South Covington & C. St. Ry. Co. v. Barr

Citation147 Ky. 549,144 S.W. 755
PartiesSOUTH COVINGTON & C. ST. RY. CO. v. BARR.
Decision Date16 March 1912
CourtCourt of Appeals of Kentucky

Appeal from Circuit Court, Kenton County, Criminal, Common Law, and Equity Division.

Action by Abbie E. Barr against the South Covington & Cincinnati Street Railway Company. From a judgment for plaintiff defendant appeals. Reversed, and new trial ordered.

Robert C. Simmons, for appellant.

Shaw &amp Ware, for appellee.

MILLER J.

The appellee, Mrs. Abbie E. Barr, was a passenger upon appellant's street car between 8 and 9 o'clock p. m on February 27, 1910, as it was proceeding westwardly on Fourth street in the city of Covington. The car was under the control of the motorman at Russell street, which is the second street east of and 966 feet distant from Main street. The proper course of the car was westwardly upon Fourth street until it reached Main street, and thence northwardly on Main street. Shortly after the car had passed Russell street, the bell rang for a passenger to alight at Johnson street. The car, however, failed to stop at Johnson street but proceeded with great speed to Main street, and, instead of turning north on Main street, it ran a short distance in the opposite direction, jumped the track, and went onto the sidewalk. The appellee was badly injured, and brought this action for damages. She recovered a judgment for $4,380 damages, and from that judgment the defendant appeals.

From an examination made of the car after the accident, it appeared that one of the screws holding in place a part of the mechanism of the controller had dropped out of place, and caused the controller to lock, thus preventing the motorman from regulating the speed of the car. Appellant introduced evidence tending to show that the car had been carefully inspected the night before the day of the accident; that it was then in good order; and that the accident occurred by the screw in the controller having worked out of place during the day. Appellee introduced testimony tending to show that, although the controller was locked as above indicated, the car, nevertheless, could have been stopped in two other ways: First, by the motorman throwing off the hood switch over his head; and, secondly, by the conductor pulling the trolley from the overhead wire. When it became apparent that the car had gotten beyond the control of the motorman, the conductor was in the car gathering fares; and, although he attempted to get to the rear end of the car for the purpose of pulling the trolley from the overhead wire, he failed in his attempt by reason of the excitement and confusion of the passengers, who got in his way and impeded his passage.
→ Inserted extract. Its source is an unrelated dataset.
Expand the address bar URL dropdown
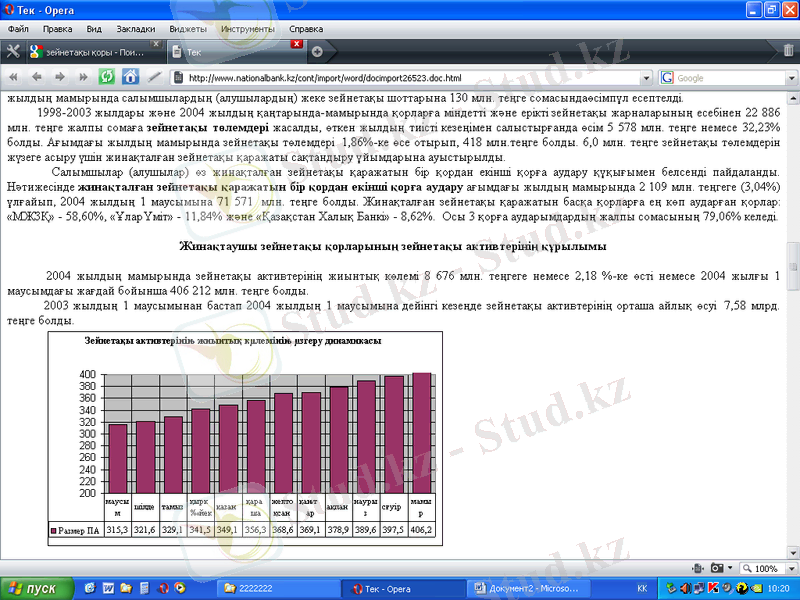The height and width of the screenshot is (600, 800). 648,77
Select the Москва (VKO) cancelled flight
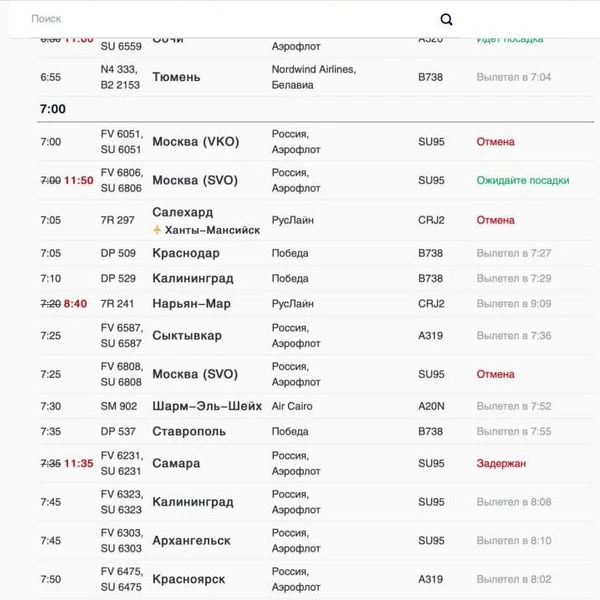This screenshot has height=600, width=600. click(x=315, y=142)
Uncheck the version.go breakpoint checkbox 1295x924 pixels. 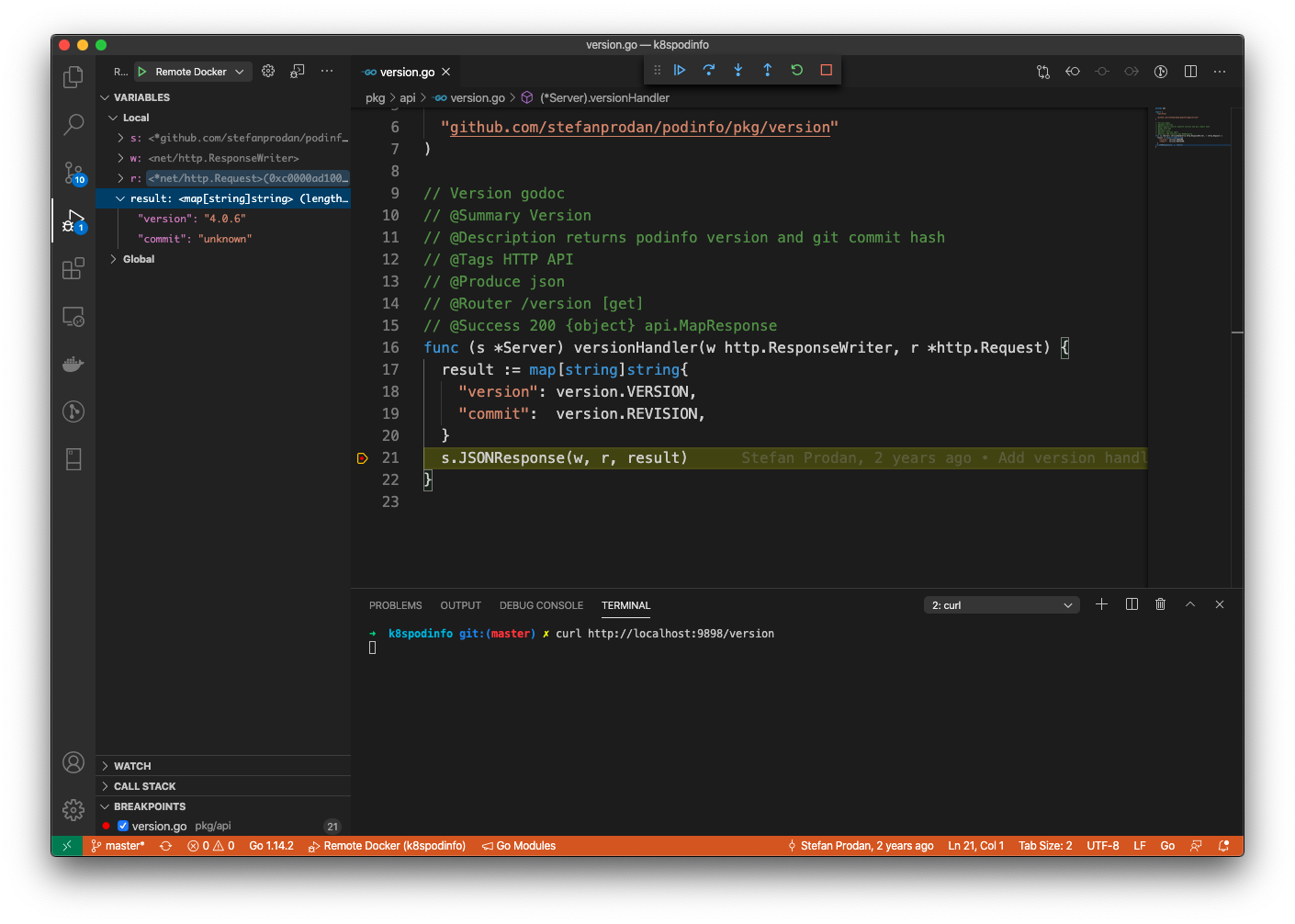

It does not appear that the motorman attempted to throw the hood switch; and it is claimed that this was negligence.

No serious objection is made that the damages are excessive. The grounds relied upon for a new trial are (1) that the court erred in refusing to give instruction X asked by the appellant; and (2) in giving instructions 2 and 3.

The cause of action stated in the petition was based solely upon the gross carelessness and negligence of the appellant's agents in running the car at a great and excessive rate of speed. The answer contains a traverse, and a plea of contributory negligence. Instruction X, offered by appellant and refused by the court, was framed for the purpose of submitting to the jury the question whether appellant had performed its duty of inspection, which fact appellant claims must necessarily be considered in determining its liability under the evidence in this case.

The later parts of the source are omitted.